◆ Problem requirements: An identical copy of all the entries is the required result.

(Collected data)
#####
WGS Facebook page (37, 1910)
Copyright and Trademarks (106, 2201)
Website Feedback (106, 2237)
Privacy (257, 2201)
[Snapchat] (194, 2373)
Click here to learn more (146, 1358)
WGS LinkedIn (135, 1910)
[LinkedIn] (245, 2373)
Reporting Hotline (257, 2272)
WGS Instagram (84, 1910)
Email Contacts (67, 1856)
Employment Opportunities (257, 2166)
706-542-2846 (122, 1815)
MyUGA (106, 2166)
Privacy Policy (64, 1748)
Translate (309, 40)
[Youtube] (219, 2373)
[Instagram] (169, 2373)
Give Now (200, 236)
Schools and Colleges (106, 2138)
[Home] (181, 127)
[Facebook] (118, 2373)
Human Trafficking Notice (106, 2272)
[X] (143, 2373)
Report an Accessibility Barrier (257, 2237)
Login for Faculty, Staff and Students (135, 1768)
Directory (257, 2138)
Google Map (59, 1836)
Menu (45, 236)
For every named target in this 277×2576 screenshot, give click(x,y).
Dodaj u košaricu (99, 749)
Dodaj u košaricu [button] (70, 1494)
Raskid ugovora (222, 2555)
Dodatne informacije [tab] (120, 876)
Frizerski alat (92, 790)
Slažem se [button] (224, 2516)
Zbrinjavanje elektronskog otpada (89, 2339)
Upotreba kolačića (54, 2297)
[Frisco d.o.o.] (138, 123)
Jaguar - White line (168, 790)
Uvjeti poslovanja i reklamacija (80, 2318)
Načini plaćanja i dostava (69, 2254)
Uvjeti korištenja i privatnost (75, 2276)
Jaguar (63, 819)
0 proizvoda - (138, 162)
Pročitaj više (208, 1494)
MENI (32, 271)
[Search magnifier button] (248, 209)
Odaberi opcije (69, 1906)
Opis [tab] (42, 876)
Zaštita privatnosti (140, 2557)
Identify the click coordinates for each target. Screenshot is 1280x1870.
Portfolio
#####
◆ Task response:
WGS Facebook page (37, 1910)
Copyright and Trademarks (106, 2201)
Website Feedback (106, 2237)
Privacy (257, 2201)
[Snapchat] (194, 2373)
Click here to learn more (146, 1358)
WGS LinkedIn (135, 1910)
[LinkedIn] (245, 2373)
Reporting Hotline (257, 2272)
WGS Instagram (84, 1910)
Email Contacts (67, 1856)
Employment Opportunities (257, 2166)
706-542-2846 (122, 1815)
MyUGA (106, 2166)
Privacy Policy (64, 1748)
Translate (309, 40)
[Youtube] (219, 2373)
[Instagram] (169, 2373)
Give Now (200, 236)
Schools and Colleges (106, 2138)
[Home] (181, 127)
[Facebook] (118, 2373)
Human Trafficking Notice (106, 2272)
[X] (143, 2373)
Report an Accessibility Barrier (257, 2237)
Login for Faculty, Staff and Students (135, 1768)
Directory (257, 2138)
Google Map (59, 1836)
Menu (45, 236)
For every named target in this 277×2576 screenshot, give click(x,y).
Dodaj u košaricu (99, 749)
Dodaj u košaricu [button] (70, 1494)
Raskid ugovora (222, 2555)
Dodatne informacije [tab] (120, 876)
Frizerski alat (92, 790)
Slažem se [button] (224, 2516)
Zbrinjavanje elektronskog otpada (89, 2339)
Upotreba kolačića (54, 2297)
[Frisco d.o.o.] (138, 123)
Jaguar - White line (168, 790)
Uvjeti poslovanja i reklamacija (80, 2318)
Načini plaćanja i dostava (69, 2254)
Uvjeti korištenja i privatnost (75, 2276)
Jaguar (63, 819)
0 proizvoda - (138, 162)
Pročitaj više (208, 1494)
MENI (32, 271)
[Search magnifier button] (248, 209)
Odaberi opcije (69, 1906)
Opis [tab] (42, 876)
Zaštita privatnosti (140, 2557)
Identify the click coordinates for each target. Screenshot is 1280x1870.
Portfolio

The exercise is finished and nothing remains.